Sekolah untuk anak tak mampu
Irina Amongpraja (Ina, 54), awalnya tak berencana untuk mengurus pendidikan bagi anak-anak tak mampu. Tahun 2000, ia diajak temannya berkunjung ke pos transito (penampungan calon transmigran) di Jakarta Timur. Ina dan seorang temannya mengajak anak-anak keluarga calon transmigran untuk belajar bersama. 'Murid-muridnya' semakin bertambah karena anak-anak tak mampu yang tinggal di sekitar pos itu juga ingin belajar.
Ketika anak-anak calon transmigran direlokasi, Ina tak boleh lagi menggunakan pos transito untuk tempat belajar-mengajar. Setelah beberapa kali pindah tempat, Ina menemukan sebuah lokasi di Bintara, Jakarta Timur yang tadinya merupakan tempat pembuangan sampah. Ia menyewa tanah itu, dan secara bertahap bangunan Sekolah Kami—kelompok belajar untuk anak pemulung dan kaum dhuafa— berdiri.
Sekitar 100 anak usia 5-15 tahun yang belajar di Sekolah Kami. Pelajaran yang paling ditekankan adalah perilaku dan baca tulis, selain keterampilan, antara lain membuat kompos dan sabun cair. Harapan Ina, anak-anak itu bisa memperoleh penghasilan dengan keterampilan mereka. Tentu saja perlu dana untuk kegiatan ini, tapi Ina tak mau menunggu sampai 'modalnya' cukup.
“Prinsip saya, apa yang bisa dikerjakan, ya dikerjakan dulu.
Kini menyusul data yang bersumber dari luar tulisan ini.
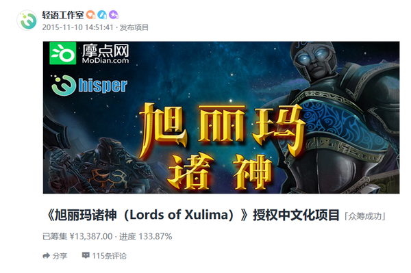Click the 进度 133.87% progress text
411x273 pixels.
point(146,237)
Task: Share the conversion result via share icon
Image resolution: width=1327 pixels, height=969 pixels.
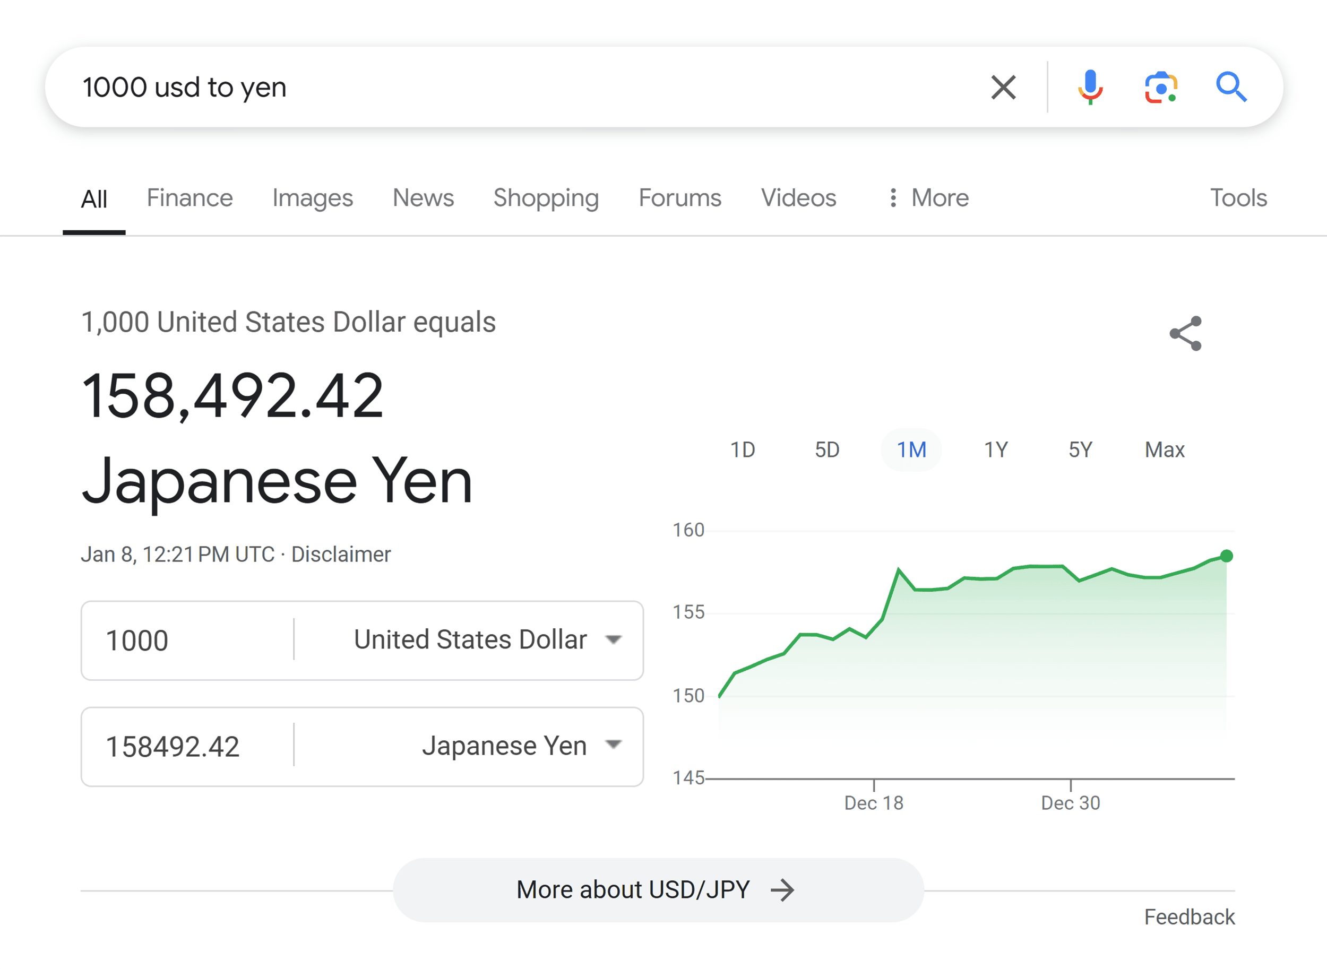Action: coord(1186,333)
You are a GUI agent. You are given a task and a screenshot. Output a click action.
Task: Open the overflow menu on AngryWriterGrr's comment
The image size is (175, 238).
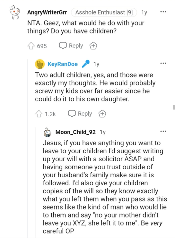point(164,11)
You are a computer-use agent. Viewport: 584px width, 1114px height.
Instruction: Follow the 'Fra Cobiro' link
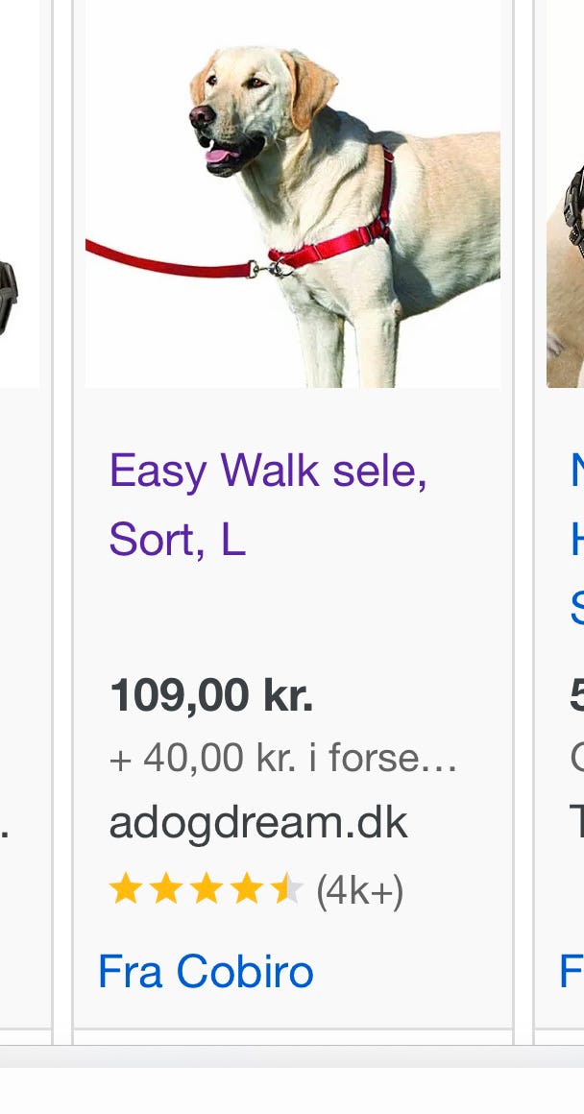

Awalnya, uang saya hanya cukup untuk menyewa tanah. Saya yakin bila kita bekerja optimal dengan niat lurus, Tuhan akan memberi kemudahan. Buktinya, saya tak pernah membuat proposal permintaan bantuan, tapi ada saja teman-teman yang membantu. Dana awal yang saya terima terus berputar. Selain uang, ada pula yang menyumbang susu atau angklung,” tutur Ina.
Sekolah Kami terbuka bagi siapa saja yang ingin membantu, apa pun bentuknya. Lady (48), salah satu teman Ina yang ikut menyumbangkan makanan bergizi, merasakan kenikmatan dalam berbagi pada sesama. “Setelah aktif di sini, saya merasa lebih tenang. Menghadapi masalah apa pun, saya tidak panik dan 'menjalani' saja.”
Komentar Ina senada. “Karena sudah bisa membaca dan berhitung, anak-anak bisa menghitung total kilogram hasil pulungan orang tuanya. Dengan begitu, mereka tak lagi dibohongi oleh bos pemulung. Bagi saya, ini suatu kenikmatan. Daripada cuma ngomel pada pemerintah karena keadaan yang tak berubah, lebih baik kita turun tangan dan berbuat sesuatu bukan?”